#### EXERCISE PROMPT
Give back every record exactly as written.

(Saved data entries)

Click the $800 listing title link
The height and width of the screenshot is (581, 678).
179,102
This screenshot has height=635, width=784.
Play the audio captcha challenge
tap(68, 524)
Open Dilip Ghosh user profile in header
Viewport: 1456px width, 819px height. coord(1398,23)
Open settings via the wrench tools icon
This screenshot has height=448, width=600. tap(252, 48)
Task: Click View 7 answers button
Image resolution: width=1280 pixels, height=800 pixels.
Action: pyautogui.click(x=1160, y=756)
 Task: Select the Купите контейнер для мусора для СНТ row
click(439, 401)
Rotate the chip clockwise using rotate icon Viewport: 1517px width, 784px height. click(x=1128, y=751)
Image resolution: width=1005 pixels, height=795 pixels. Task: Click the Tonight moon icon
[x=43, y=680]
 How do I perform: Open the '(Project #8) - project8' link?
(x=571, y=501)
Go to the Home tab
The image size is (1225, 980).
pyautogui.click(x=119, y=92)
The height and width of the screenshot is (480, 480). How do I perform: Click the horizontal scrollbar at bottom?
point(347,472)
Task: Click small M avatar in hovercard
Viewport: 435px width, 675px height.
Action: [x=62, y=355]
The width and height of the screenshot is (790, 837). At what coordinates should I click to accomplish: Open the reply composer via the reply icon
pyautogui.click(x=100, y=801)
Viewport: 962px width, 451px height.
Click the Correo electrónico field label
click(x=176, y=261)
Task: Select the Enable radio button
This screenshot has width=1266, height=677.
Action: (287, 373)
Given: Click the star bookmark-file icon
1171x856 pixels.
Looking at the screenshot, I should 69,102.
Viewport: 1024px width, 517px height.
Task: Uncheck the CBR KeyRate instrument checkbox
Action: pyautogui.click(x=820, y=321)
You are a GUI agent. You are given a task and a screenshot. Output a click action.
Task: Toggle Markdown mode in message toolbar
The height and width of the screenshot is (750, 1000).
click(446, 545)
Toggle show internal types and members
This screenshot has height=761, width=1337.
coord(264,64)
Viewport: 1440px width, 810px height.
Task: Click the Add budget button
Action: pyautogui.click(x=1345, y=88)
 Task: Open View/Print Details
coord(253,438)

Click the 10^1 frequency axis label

#### FINISHED EXERCISE
Click the $800 listing title link
The height and width of the screenshot is (581, 678).
179,102
This screenshot has height=635, width=784.
Play the audio captcha challenge
tap(68, 524)
Open Dilip Ghosh user profile in header
Viewport: 1456px width, 819px height. coord(1398,23)
Open settings via the wrench tools icon
This screenshot has height=448, width=600. tap(252, 48)
Task: Click View 7 answers button
Image resolution: width=1280 pixels, height=800 pixels.
Action: pyautogui.click(x=1160, y=756)
 Task: Select the Купите контейнер для мусора для СНТ row
click(439, 401)
Rotate the chip clockwise using rotate icon Viewport: 1517px width, 784px height. click(x=1128, y=751)
Image resolution: width=1005 pixels, height=795 pixels. Task: Click the Tonight moon icon
[x=43, y=680]
 How do I perform: Open the '(Project #8) - project8' link?
(x=571, y=501)
Go to the Home tab
The image size is (1225, 980).
pyautogui.click(x=119, y=92)
The height and width of the screenshot is (480, 480). How do I perform: Click the horizontal scrollbar at bottom?
point(347,472)
Task: Click small M avatar in hovercard
Viewport: 435px width, 675px height.
Action: [x=62, y=355]
The width and height of the screenshot is (790, 837). At what coordinates should I click to accomplish: Open the reply composer via the reply icon
pyautogui.click(x=100, y=801)
Viewport: 962px width, 451px height.
Click the Correo electrónico field label
click(x=176, y=261)
Task: Select the Enable radio button
This screenshot has width=1266, height=677.
Action: (287, 373)
Given: Click the star bookmark-file icon
1171x856 pixels.
Looking at the screenshot, I should 69,102.
Viewport: 1024px width, 517px height.
Task: Uncheck the CBR KeyRate instrument checkbox
Action: pyautogui.click(x=820, y=321)
You are a GUI agent. You are given a task and a screenshot. Output a click action.
Task: Toggle Markdown mode in message toolbar
The height and width of the screenshot is (750, 1000).
click(446, 545)
Toggle show internal types and members
This screenshot has height=761, width=1337.
coord(264,64)
Viewport: 1440px width, 810px height.
Task: Click the Add budget button
Action: pyautogui.click(x=1345, y=88)
 Task: Open View/Print Details
coord(253,438)

Click the 10^1 frequency axis label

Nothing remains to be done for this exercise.